Question presented:
Duane Buck’s death penalty case raises a pressing issue of national importance: whether and to what extent the criminal justice system tolerates racial bias and discrimination. Specifically, did the United States Court of Appeals for the Fifth Circuit impose an improper and unduly burdensome Certificate of Appealability (COA) standard that contravenes this Court’s precedent and deepens two circuit splits when it denied Mr. Buck a COA on his motion to reopen the judgment and obtain merits review of his claim that his trial counsel was constitutionally ineffective for knowingly presenting an “expert” who testified that Mr. Buck was more likely to be dangerous in the future because he is Black, where future dangerousness was both a prerequisite for a death sentence and the central issue at sentencing?
Lower court opinion: 5th Circuit (unpublished); USSC docket; Scotusblog page
Certificates of appealability are, of course, not a concern for the state court practitioner; nor is the federal civil rule governing reopening of final judgments (particularly as our supreme court has held the state analogue, Wis. Stat. § 806.07(g) and (h), not available to challenge a conviction or sentence, State v. Henley, 2010 WI 97, 328 Wis. 2d 544, 787 N.W.2d 350). So the resolution of the narrow issue that SCOTUS has accepted–basically, whether the Fifth Circuit was too stingy in preventing Buck from appealing the denial of his motion to reopen his federal habeas claim–is unlikely to have much impact on the Wisconsin criminal justice system.

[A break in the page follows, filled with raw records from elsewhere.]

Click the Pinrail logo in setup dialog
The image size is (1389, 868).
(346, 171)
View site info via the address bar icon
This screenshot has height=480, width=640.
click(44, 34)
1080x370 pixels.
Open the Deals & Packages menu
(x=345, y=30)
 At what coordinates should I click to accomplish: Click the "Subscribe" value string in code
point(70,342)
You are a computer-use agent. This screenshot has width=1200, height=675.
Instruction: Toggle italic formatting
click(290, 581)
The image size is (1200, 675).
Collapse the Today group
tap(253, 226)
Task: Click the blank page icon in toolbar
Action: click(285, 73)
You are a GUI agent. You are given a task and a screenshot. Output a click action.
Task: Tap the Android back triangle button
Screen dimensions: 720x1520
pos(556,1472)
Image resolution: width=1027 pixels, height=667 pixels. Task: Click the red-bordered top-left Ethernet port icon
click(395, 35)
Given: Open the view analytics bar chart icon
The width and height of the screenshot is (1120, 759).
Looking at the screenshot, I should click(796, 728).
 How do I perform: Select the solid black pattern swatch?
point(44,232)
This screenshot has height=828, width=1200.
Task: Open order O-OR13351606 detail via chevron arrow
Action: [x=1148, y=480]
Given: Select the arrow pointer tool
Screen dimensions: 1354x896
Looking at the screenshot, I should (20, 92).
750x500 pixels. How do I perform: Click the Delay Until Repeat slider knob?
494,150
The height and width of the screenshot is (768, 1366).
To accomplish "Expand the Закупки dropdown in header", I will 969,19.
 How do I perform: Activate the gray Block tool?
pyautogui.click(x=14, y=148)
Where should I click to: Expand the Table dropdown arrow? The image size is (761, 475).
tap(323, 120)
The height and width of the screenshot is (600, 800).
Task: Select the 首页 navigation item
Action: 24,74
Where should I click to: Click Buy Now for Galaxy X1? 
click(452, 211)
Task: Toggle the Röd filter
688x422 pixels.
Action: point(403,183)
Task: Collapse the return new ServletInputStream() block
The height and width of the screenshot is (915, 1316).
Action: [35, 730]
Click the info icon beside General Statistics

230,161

The case may have more significance as another look at the role race plays in the courtroom. Particularly with respect to sentencing, and even more particularly where ideas about racial characteristics are embedded in purportedly “scientific” or statistical claims. In Buck’s case, the “defense expert” opined that Buck’s blackness increased his likelihood of future violence based on “an over-representation of Blacks among the violent offenders.” Closer to home, our supreme court is considering, in State v. Loomis, the sentencing use of COMPAS, which as we’ve previously noted has been found to have “significant racial disparities” as to which defendants it identifies as dangerous. (The Wall Street Journal has recently taken note of Loomis; Sentencing Law and Policy has an enlightening excerpt of the article.) In a previous denial of certiorari, five SCOTUS justices found the testimony in Buck’s case should not have been allowed; we’ll soon see what SCOW thinks of COMPAS’s racial disparities.